Chris Williams

No. 27
- Position: Defensive back

Personal information
- Born: January 2, 1959 (age 67) Alexandria, Louisiana, U.S.
- Listed height: 6 ft 0 in (1.83 m)
- Listed weight: 197 lb (89 kg)

Career information
- High school: Tioga (LA)
- College: LSU
- NFL draft: 1981: 2nd round, 49th overall pick

Career history
- Buffalo Bills (1981–1983); Los Angeles Rams (1984)*;
- * Offseason or practice squad member only

Awards and highlights
- 2× First-team All-SEC (1978, 1980); Second-team All-SEC (1979);

Career NFL statistics
- Interceptions: 3
- Fumble recoveries: 1
- Stats at Pro Football Reference

= Chris Williams (defensive back) =

American football player (born 1959)

Chris Albany Williams (born January 2, 1959) is an American former professional football player who was a defensive back for three seasons with the Buffalo Bills of the National Football League (NFL). He was selected by the Bills in the second round of the 1981 NFL draft. He had three interceptions and a fumble recovery in his professional career, all in 1983, in which he played in all 16 regular season games.

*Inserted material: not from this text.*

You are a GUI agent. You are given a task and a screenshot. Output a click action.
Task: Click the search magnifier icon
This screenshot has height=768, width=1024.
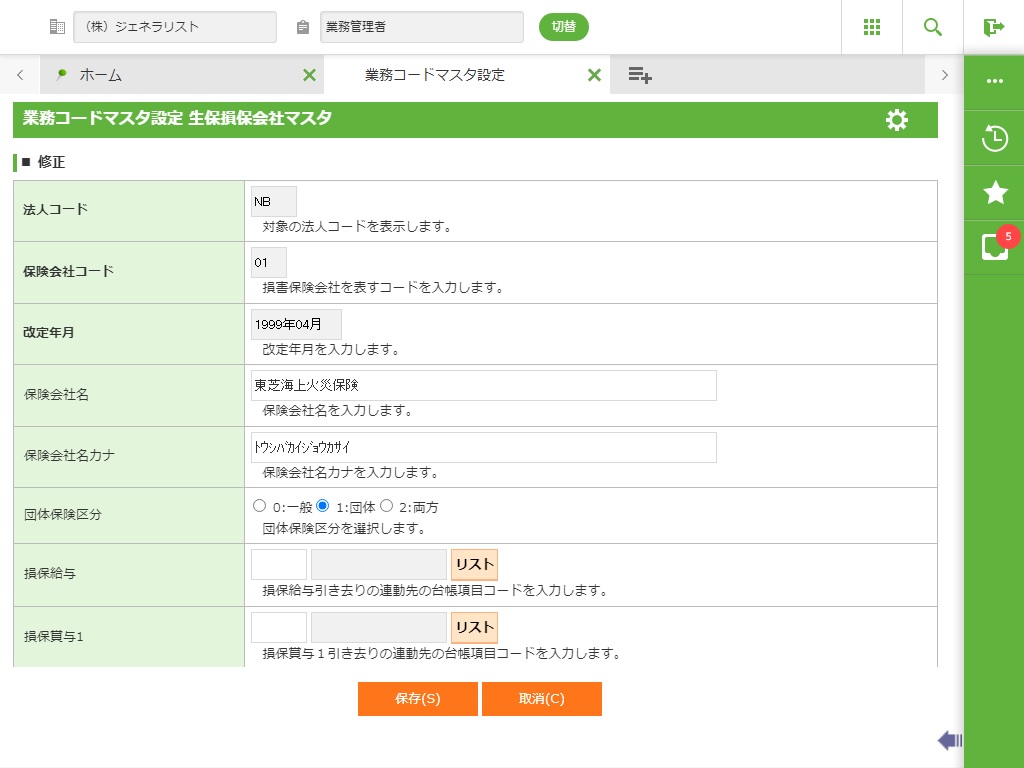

Williams was born in Alexandria, Louisiana and attended Tioga High School in Tioga, Louisiana. He attended college at Louisiana State University, where he was selected as first-team All-Southeastern Conference by the Associated Press in 1980 while playing college football for the LSU Tigers. Chris still holds the all-time record for interceptions (20) at LSU as well as ties for the single season record (8 in 1978).